• _Exercise_: Lines from the one containing "Screen dimensions: 1568x757" through the end of the data below are to be transcribed exactly; leave out all others.

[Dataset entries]
....
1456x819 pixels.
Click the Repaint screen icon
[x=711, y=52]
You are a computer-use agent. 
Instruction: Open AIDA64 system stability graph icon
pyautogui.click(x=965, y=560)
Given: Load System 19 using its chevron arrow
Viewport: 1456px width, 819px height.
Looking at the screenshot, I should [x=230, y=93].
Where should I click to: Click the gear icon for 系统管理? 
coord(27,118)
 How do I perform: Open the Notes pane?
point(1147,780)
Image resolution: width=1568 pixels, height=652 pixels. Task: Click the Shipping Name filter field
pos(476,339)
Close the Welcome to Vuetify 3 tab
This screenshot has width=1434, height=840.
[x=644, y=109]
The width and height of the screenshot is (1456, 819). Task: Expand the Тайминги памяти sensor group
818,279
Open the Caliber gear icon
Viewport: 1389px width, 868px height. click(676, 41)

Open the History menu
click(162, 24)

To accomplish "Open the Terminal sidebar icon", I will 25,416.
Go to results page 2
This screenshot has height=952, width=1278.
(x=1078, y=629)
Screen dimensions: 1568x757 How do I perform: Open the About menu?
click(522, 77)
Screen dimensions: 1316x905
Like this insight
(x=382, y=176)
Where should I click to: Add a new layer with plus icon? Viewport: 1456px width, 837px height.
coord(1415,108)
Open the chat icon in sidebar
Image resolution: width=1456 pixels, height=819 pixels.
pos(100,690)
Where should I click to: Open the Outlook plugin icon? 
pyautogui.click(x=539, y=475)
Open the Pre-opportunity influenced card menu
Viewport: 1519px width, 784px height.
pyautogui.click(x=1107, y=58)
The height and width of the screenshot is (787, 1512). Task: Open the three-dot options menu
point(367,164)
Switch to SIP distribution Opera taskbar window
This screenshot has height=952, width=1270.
....
• _Your response_:
Screen dimensions: 1568x757 How do I perform: Open the About menu?
click(522, 77)
Screen dimensions: 1316x905
Like this insight
(x=382, y=176)
Where should I click to: Add a new layer with plus icon? Viewport: 1456px width, 837px height.
coord(1415,108)
Open the chat icon in sidebar
Image resolution: width=1456 pixels, height=819 pixels.
pos(100,690)
Where should I click to: Open the Outlook plugin icon? 
pyautogui.click(x=539, y=475)
Open the Pre-opportunity influenced card menu
Viewport: 1519px width, 784px height.
pyautogui.click(x=1107, y=58)
The height and width of the screenshot is (787, 1512). Task: Open the three-dot options menu
point(367,164)
Switch to SIP distribution Opera taskbar window
This screenshot has height=952, width=1270.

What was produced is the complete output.